ADRA inaugurated the #plantafruittree initiative in August, with the assistance of Zimbabwe Forestry Commission officials, by hosting public tree-planting demonstrations at campsites and planting the first 1,000 trees in the country’s schools, farms, homesteads, and institutions across ten provinces. The arbor celebrations continue this month with the installation of 200 more fruit trees on September 9 at the Country Club Newlands Zimbabwe golf course in Harare. Kruger, representatives of ADRA partner USAID (United States Agency for International Development), government leaders, ambassadors from various embassies, and over 3,000 church volunteers are expected to participate in the tree-planting ceremony.
“We recognize that climate change has a wide array of impacts and inevitably has considerable implications on humanitarian and development interventions,” says Judith Musvosvi, country director for ADRA Zimbabwe. “ADRA is dedicated to promoting environmental sustainability and raising awareness on the impact of climate change.”

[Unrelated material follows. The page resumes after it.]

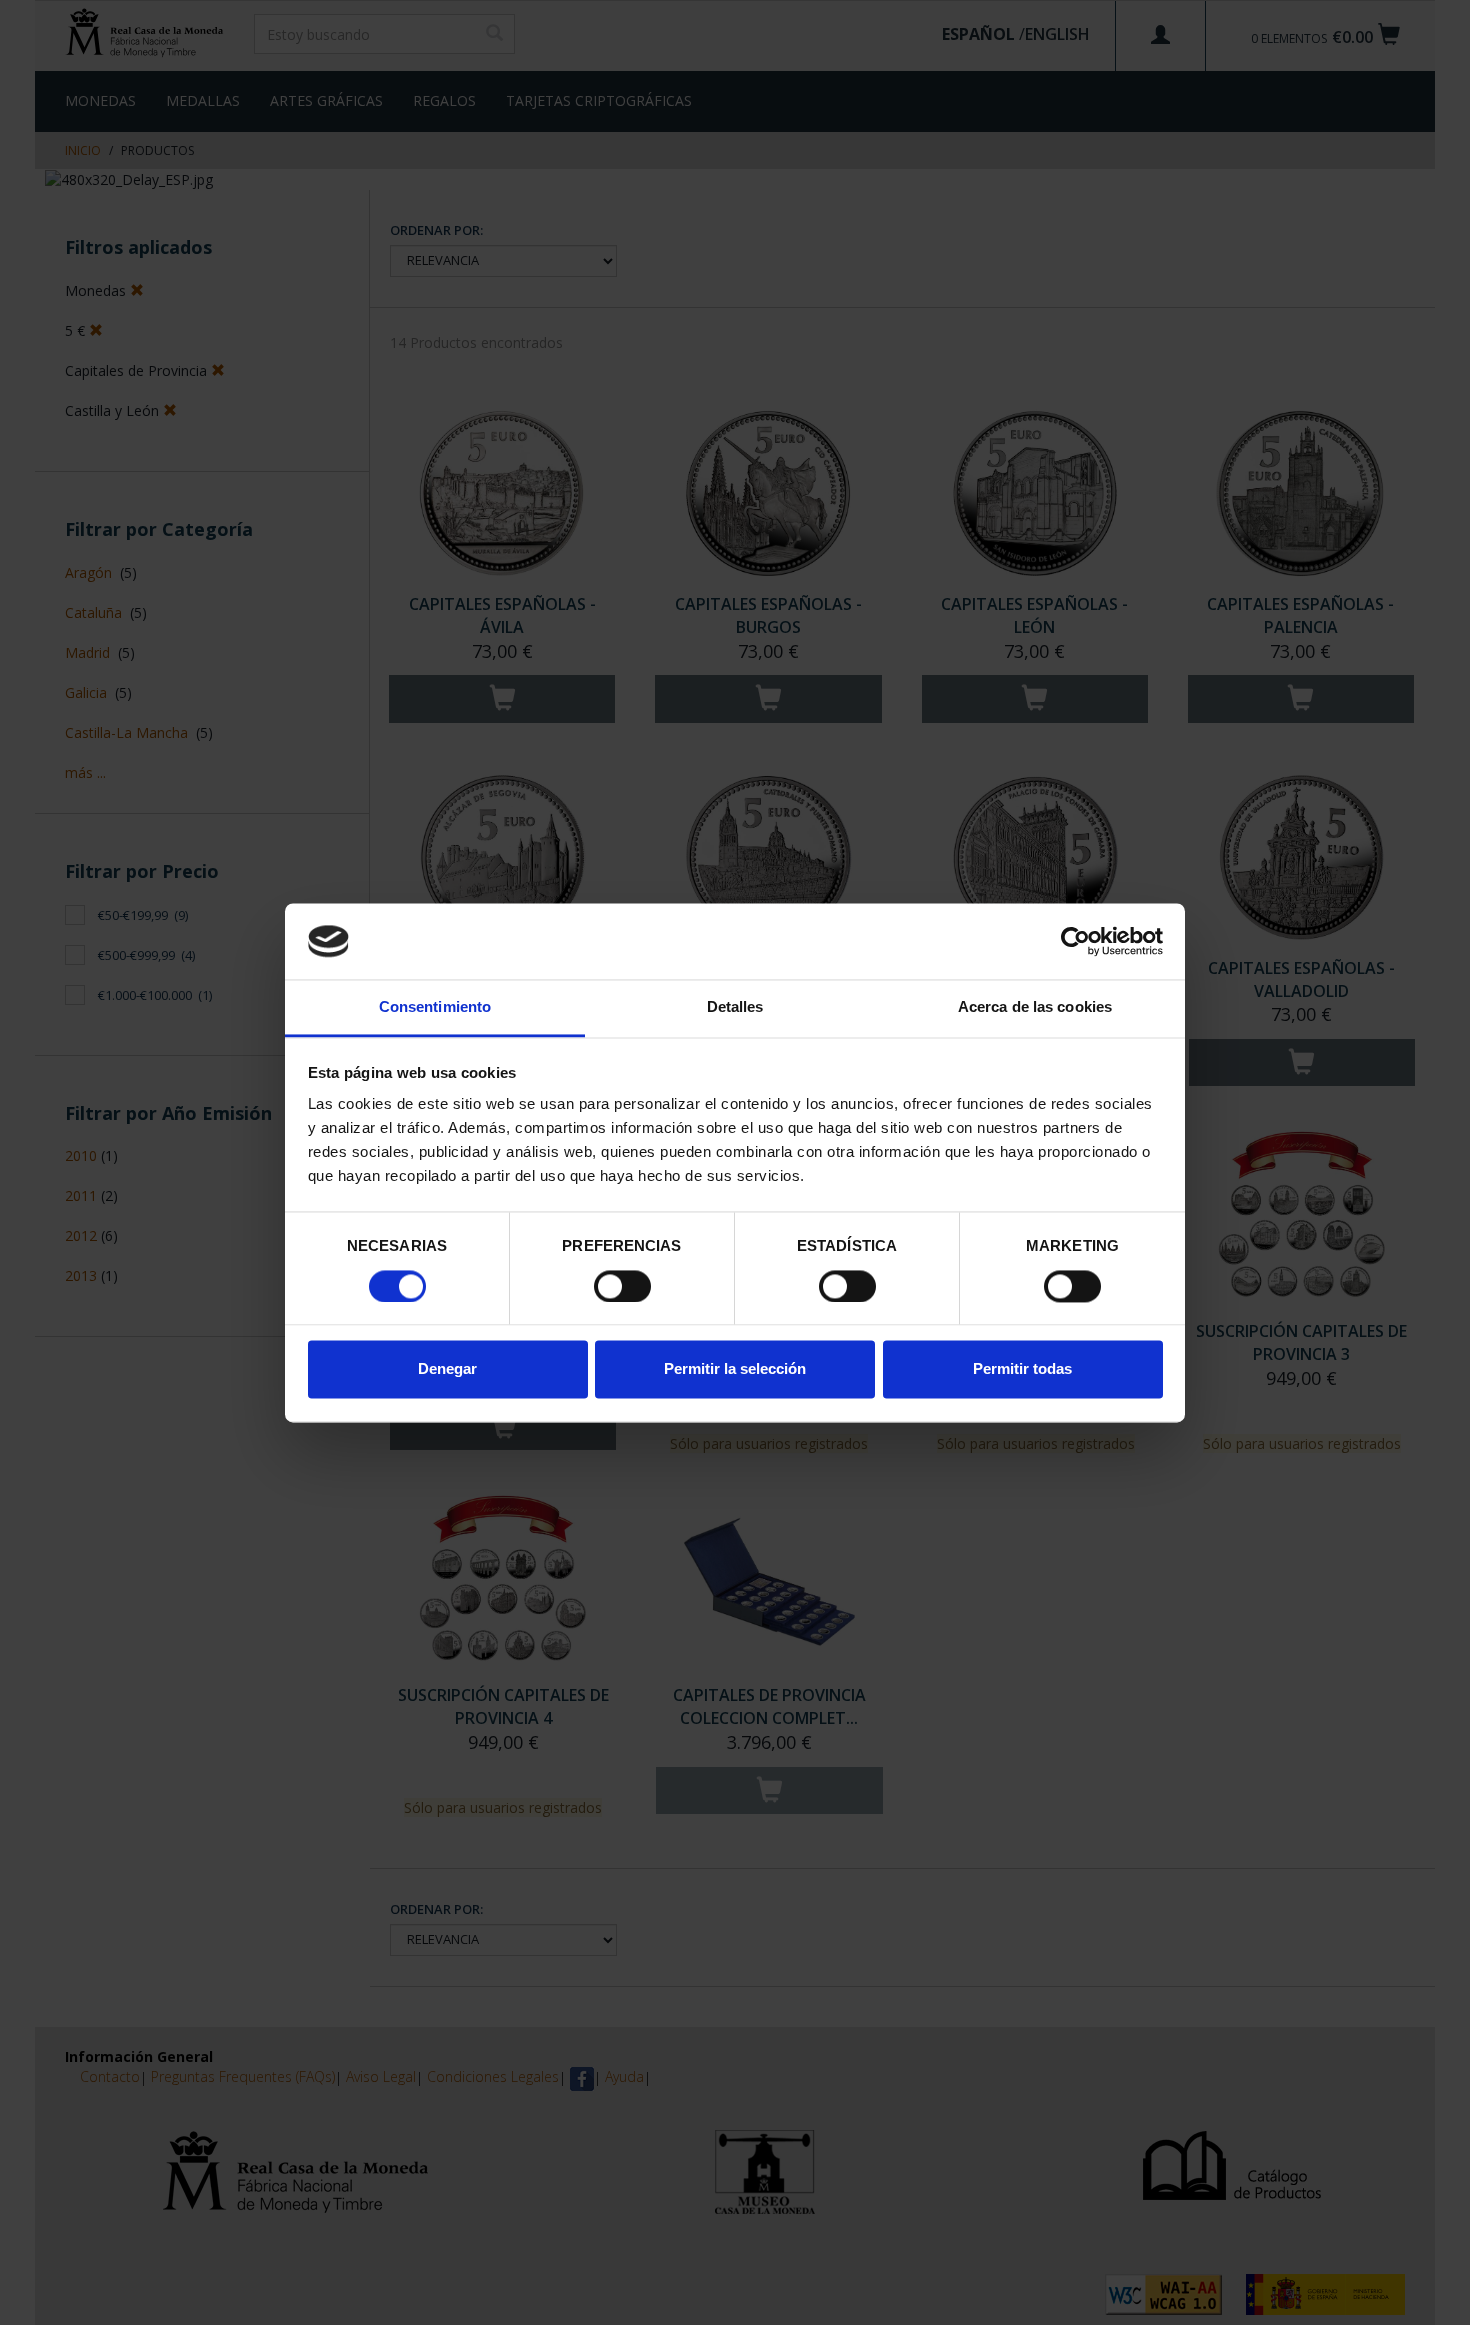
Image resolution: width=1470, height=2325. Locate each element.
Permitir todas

Musvosvi continues, “Fruit trees have been specifically chosen for this effort because they are less likely to be chopped down in the future. We have noticed that it will be difficult for anyone to cut down a fruit tree, say, for firewood.”
ADRA invites all communities, schools, churches, and public and private organizations worldwide to join the movement by planting trees in neighborhoods and sharing their experiences online with the hashtag #GoGreenWithADRA. This year, for National Arbor Day, the global organization launched the campaign in the United States on April 28 at the Atholton Adventist Academy in Columbia, Maryland. To mark ADRA’s 40th anniversary, the students planted 40 trees at the event.
“ADRA is a positive change-maker. We know ADRA doesn’t just provide temporary aid to people in crisis but also stays in communities and partners with them to build for the future,” says Mikay Kim, principal of Atholton Adventist Academy. “We want our students to be positive change-makers as well as see the importance of investing in and caring for both our earth and its people. We want them to know about the tangible and life-changing effects that even planting a tree can have on people.”
ADRA encourages everyone to #GoGreenWithADRA by planting two or more trees in their neighborhoods to participate in nature-based solutions that will help to reduce carbon emissions for years to come.